W minionym roku kontroli było o 70 mniej niż w 2014 - „tylko” 435, za to zakwestionowanych towarów aż niemal 60 proc. - wynika z danych Państwowej Inspekcji Handlowej. To wzrost o 16 procent, a więc poważny.
- Mamy co robić, co bezlitośnie pokazują statystyki - komentuje Luiza Chmielewska, naczelnik Wydziału Prawno-Organizacyjnego i Ochrony Konsumentów Inspektoratu PIH w Bydgoszczy. - Przewinienia są różne: najczęściej jest to brak odpowiedniego oznaczenia sprzedawanych wyrobów, podawania ich składu, czy stosowania składników innych od zadeklarowanych przy sporządzaniu potraw.

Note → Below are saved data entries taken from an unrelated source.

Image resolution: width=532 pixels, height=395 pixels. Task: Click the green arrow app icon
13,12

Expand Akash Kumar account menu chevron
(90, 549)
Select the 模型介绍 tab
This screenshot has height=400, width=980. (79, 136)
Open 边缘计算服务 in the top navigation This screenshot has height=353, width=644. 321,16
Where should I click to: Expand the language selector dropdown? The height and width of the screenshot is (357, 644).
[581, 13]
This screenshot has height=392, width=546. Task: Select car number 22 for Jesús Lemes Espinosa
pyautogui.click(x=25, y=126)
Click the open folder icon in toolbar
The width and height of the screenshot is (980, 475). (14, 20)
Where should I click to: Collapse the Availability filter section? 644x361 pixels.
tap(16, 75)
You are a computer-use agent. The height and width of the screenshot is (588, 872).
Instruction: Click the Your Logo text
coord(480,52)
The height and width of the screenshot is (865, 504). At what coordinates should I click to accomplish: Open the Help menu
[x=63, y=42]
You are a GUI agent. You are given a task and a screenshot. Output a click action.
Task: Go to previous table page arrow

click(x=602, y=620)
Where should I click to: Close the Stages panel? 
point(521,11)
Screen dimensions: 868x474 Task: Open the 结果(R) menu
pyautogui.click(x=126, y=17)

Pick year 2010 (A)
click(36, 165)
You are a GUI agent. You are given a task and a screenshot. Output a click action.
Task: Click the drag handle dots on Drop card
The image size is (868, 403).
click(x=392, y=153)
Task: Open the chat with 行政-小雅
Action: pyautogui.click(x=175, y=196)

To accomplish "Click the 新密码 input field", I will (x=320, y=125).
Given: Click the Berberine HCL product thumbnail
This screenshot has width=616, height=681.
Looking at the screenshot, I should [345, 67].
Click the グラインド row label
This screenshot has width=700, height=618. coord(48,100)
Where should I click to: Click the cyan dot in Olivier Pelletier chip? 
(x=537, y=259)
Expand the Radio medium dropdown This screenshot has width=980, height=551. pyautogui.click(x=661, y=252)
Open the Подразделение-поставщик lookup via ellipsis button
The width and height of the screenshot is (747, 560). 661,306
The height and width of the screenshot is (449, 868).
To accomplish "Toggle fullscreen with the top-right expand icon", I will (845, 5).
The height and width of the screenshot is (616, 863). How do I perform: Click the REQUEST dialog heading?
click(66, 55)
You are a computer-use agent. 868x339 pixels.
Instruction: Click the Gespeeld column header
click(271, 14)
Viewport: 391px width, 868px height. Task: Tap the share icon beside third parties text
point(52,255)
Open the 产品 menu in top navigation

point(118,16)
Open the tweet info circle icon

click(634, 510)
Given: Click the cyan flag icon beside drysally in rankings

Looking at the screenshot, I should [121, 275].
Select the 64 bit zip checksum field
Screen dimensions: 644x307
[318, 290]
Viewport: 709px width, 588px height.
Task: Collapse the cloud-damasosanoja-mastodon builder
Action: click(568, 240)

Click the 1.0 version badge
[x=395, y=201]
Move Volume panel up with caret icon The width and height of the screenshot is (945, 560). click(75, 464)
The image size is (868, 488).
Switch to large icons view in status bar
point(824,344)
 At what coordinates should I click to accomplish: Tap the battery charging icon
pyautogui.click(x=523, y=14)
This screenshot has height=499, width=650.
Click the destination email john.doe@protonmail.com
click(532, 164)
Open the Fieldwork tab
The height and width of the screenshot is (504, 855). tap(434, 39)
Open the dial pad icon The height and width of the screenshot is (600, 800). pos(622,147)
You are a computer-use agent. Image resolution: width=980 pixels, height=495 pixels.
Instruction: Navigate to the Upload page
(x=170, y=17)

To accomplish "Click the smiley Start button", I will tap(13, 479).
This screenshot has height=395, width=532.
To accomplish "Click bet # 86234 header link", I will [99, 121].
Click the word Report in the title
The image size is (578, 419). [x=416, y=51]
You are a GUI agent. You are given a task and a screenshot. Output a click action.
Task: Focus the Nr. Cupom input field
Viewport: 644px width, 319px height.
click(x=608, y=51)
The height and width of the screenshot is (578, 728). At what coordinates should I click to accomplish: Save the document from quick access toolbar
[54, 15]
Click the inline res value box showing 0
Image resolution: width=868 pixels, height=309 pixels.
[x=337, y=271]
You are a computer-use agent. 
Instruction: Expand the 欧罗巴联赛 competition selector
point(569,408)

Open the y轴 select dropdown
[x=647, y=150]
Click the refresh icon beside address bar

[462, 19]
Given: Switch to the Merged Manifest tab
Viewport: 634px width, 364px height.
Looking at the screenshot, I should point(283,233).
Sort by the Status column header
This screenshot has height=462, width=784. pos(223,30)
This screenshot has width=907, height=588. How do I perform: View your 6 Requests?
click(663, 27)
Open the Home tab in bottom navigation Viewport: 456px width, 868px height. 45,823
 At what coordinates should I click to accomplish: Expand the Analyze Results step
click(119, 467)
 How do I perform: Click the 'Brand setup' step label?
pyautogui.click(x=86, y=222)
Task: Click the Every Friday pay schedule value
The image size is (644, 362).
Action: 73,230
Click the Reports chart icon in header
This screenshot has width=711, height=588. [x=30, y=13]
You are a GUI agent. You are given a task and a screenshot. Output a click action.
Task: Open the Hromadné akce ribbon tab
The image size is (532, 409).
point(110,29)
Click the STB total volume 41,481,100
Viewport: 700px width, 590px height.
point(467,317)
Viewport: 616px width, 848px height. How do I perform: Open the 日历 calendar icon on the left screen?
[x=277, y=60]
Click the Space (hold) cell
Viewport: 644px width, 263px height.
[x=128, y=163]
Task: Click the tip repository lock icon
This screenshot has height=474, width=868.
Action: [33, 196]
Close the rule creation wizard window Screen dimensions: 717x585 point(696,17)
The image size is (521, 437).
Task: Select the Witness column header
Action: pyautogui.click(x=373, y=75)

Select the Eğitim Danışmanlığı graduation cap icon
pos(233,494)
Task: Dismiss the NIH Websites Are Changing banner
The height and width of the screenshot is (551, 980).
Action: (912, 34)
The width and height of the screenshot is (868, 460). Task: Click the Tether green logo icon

Najczęstsze przewinienia to brak odpowiednich oznaczeń wyrobów i skład inny od zadeklarowanego. - Luiza Chmielewska
Inspektorzy podkreślają, że konsumenci mają prawo do pełnej informacji, którą znaleźć muszą w miejscu zakupu. To, że informacja znajduje się „na zapleczu sklepu” albo „o wszystkim wie mój świetnie poinformowany personel restauracji” - jak często tłumaczą się ukarani przedsiębiorcy - nie jest dla nich żadnym usprawiedliwieniem.
PRZECZYTAJ:Kontroli PIH mniej, ale wykrytych nieprawidłowości więcej
W wielu przypadkach powodem ukarania jest stosowanie nieodpowiednich nazw. Napój nie może udawać soku, a napoje spirytusowe czy likiery nie mogą być sprzedawane jako „wódka”. Na tym ostatnim poległ sklep monopolowy z ul. Królowej Jadwigi 1, a właściciele zapłacić musieli tysiąc złotych kary. Różnica jednego procenta w zawartości alkoholu może być kosztowna...
O tym, że wielu z ukaranych zdaje sobie sprawę, jakie przepisy obowiązują, może świadczyć fakt, że od nałożonych przez PIH sankcji odwołuje się mniej niż połowa z nich.
Na stronach PIH znaleźć możemy decyzje o nałożeniu kar na poszczególnych przedsiębiorców wraz z dokładnym uzasadnieniem. Trafiają one do publicznej wiadomości po uprawomocnieniu się decyzji i publikowane w Biuletynie Informacji Publicznej.